Could you reproduce, word for word, everything in the forum thread about chef Vikram Vij cooking for the Canadian Forces from "## Colin Parkinson" down to "Sky (21 Dec 2016)"?

== Source passage ==

# Vancouver chef Vikram Vij cooks for Canadian Forces overseas - CBC



## dimsum (21 Dec 2016)

Some good news for deployed foodies.  BZ to Mr. Vij for volunteering his time and expertise.



> As a child growing up in the city of Amritsar in northwest India, Vikram Vij knew the sounds and sights of war very well.
> 
> "Indian and Pakistan were fighting," the Vancouver-based celebrity chef recalls, his voice catching and his eyes brimming with tears at the memories.
> 
> ...



http://www.cbc.ca/news/canada/chef-vij-hmcs-charlottetown-1.3904460


----------



## jollyjacktar (21 Dec 2016)

How unlike, Russell Peters, who said he was too busy to make time for a visit to the troops in Afghanistan when asked if he could.


----------



## Colin Parkinson (21 Dec 2016)

BZ to the gentleman, good food and variety is more important than many realize.


----------



## Eye In The Sky (21 Dec 2016)

===
== Data section ==

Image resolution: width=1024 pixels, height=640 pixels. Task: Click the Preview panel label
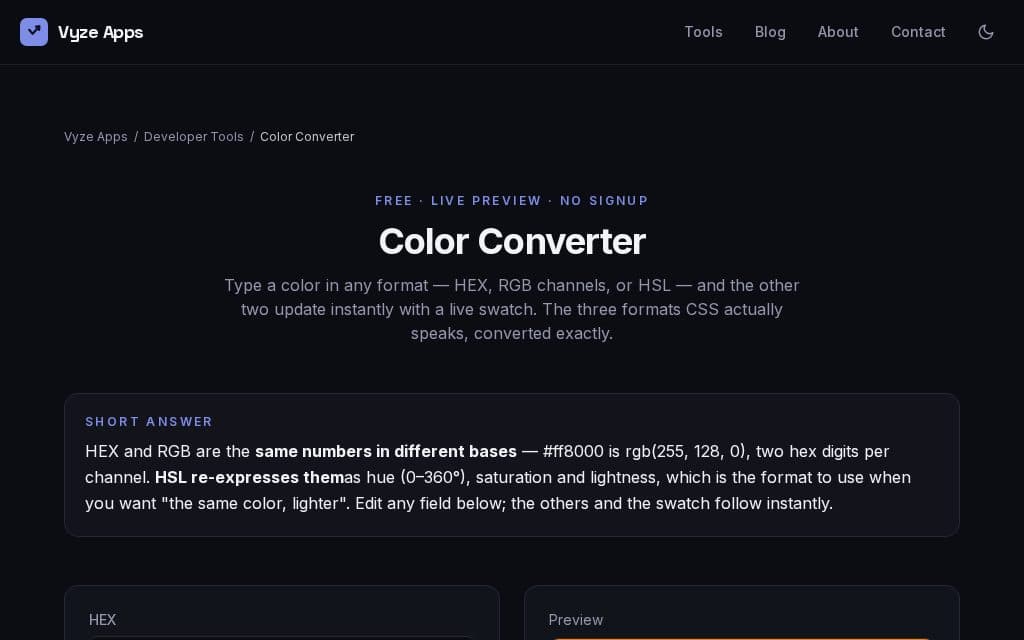click(575, 620)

===

Reply to the task:
## Colin Parkinson (21 Dec 2016)

BZ to the gentleman, good food and variety is more important than many realize.


----------



## Eye In The Sky (21 Dec 2016)